父親から突然の話

 これは私が、高校3年生になったばかりの春のこと。
 私の暮らす町は決して都会とはいえない、どちらかと言えば田舎といえる町だった。けれど通っていたのが商業高校だったからか、親が小さいながら会社を経営していたり、自営業の家庭の子は少なくなかった。
 でも良くある物語のように、親同士が決めた結婚相手がいる子なんていなかった。
 だからきっと、私も自由に恋愛して、自由に結婚できるのだと、信じていた。まさか父のために、会社のために、自由に恋愛すらできなくなるなんて思ってもいなかった。誰もが自由に恋愛して、結婚できるはずの世の中になっても、きっとそうでない人々はいるのだろう。たとえ一握りであっても、必ず存在するのだろう。これまでも、これからも、私がそうであったように。
「優子、早く食べて学校に行きなさい。いきなりの話でショックだろうけれど、そんなに悪い話じゃないでしょう? 第一、好きな人がいないって、お父さんの質問に答えたのはあなたじゃないの」
 母の一言で我に帰った私は、目の前に並べられた食事を口の中へ押し込むと、何も答えずに洗面所へ向かって歯を磨き、身だしなみを再び確認する。いつもと変わらないはずなのに、暗い表情のせいか、何だか違う感じがしていた。
 玄関先に置いておいた荷物を手に取ると、「いってきます」と言い残し家を出る。いつもの通り自転車に乗って、最寄の駅へと急ぎ走らせた。



「優子、おはよー。ん? どうかしたの? 浮かない顔して」
 駅で電車を待っていると、幼馴染の一人であり、同じ高校に通う佐和が顔を覗き込むようにこちらを見つめている。私より少し背の高い佐和は、毎朝こうして私の顔色をチェックしていた。彼女の癖のようなもので、いつもなら笑って突き放している行動だった。
「お父さんがね、縁談をまとめてきたんだ」
「へー、縁談ねぇ……って縁談!? あんた一体いくつよ? まだピッチピチの高校生じゃない! そんな心配されるようなことじゃ」
 他愛もない会話のように答えた私に、佐和はよくある漫画のセリフのように反応する。そんな姿がどこか可笑しくて、私は思わず笑みを零した。
「会社の関係だって。ほら、昔手術したとき、お金貸してもらった人がいたでしょ? お父さんの旧友で、東京でそれなりに大きい会社を運営してるんだけど、その人の息子さんがちょうど今年成人するらしいの」
「だからって、いまどきそんな。第一、育った環境がそんなに違うのに、恋愛もせずに上手くいくわけないじゃん」
 分かっていても、どうしようもないのだと。もうこれは決定事項なのだと。
 口にすることは出来なくて、私はただ俯いて黙って涙を流した。
 それからの学校のことは、何も覚えていない。毎日真面目に受けてきた授業すら、頭に入ってこなかった。どうせ大学に行かせてもらえるかも危いのだから、もう勉強などしなくてもいいかもしれないとさえ思った。結婚相手次第だろうが、就職は難しいだろう。就職が出来ないなら大学は行きたかったが、そんな我儘さえ言えないかもしれない。そんな風に気持ちはずっと縁談のことで頭がいっぱいで、その他のことは考えられなかった。
 好きな人はいない。そう答えたのは確かだったけれど、そんなのは一時的な話で、気になる人はいた。けれどこれからはそんなことも考えられないのだろう。
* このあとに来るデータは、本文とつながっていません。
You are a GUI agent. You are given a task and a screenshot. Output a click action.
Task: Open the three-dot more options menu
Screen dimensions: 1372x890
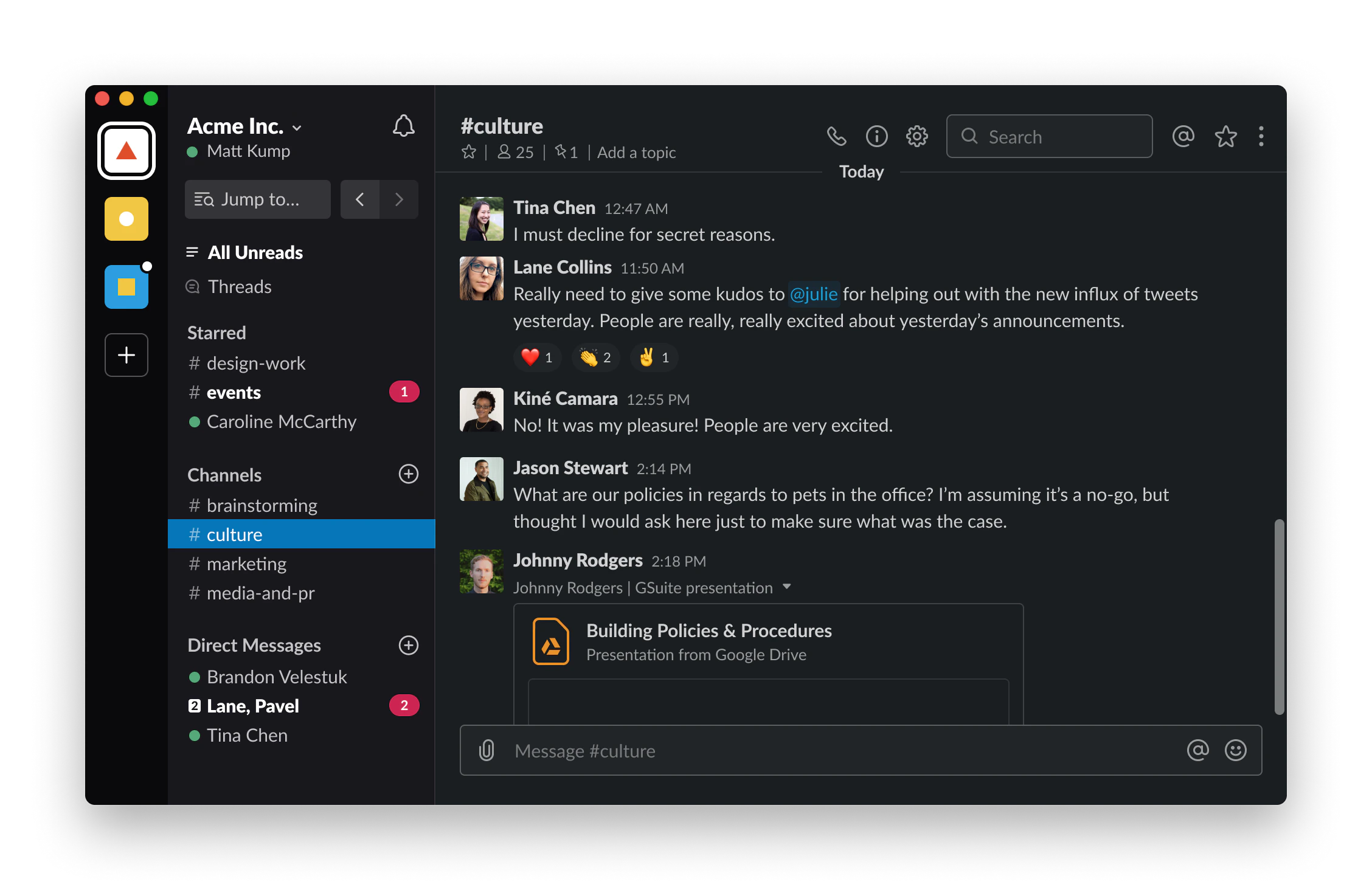1261,137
「お父さん、どういうこと!? なぜお父さんに、私の結婚相手まで決められなければならないの」
 帰ってきたばかりの父の元へ押しより、私は叫んだ。父は玄関先で怒らなくてもいいだろうと、少し苦笑していたけれど、笑えなかった。
 それまで父にも母にも反抗してこなかった私が、そんなに怒るとは思っていなかったのだろう。父は目を丸くして、物珍しいものを見る目で見つめてくる。
 私自身も驚いていた。何をそんなに怒っているのかと。確かに勝手に結婚相手が決められるのは嫌だった。けれどそれが原因ではない。それだけではなく、本当の理由は。
(自由に生きたかったのに)
 まだ高校生で、少しくらい自由気ままに生きていけるだろうと、心のどこかで私は信じていたのだ。だから現実を突きつけられて絶望した―――というのは大げさかもしれないが、心の一部に穴が開いたような心持ちになった。
 まるで少女漫画のような人生だ。これが漫画の世界なら、相手が好いてくれて、幸せになるのかもしれない。けれど現実は、そう甘くない。少女漫画の主人公のような、明るさや可愛さを持ち合わせている自信など、私にはなかった。
 現実はきっと、愛などない、形ばかりの夫婦になるのだろう。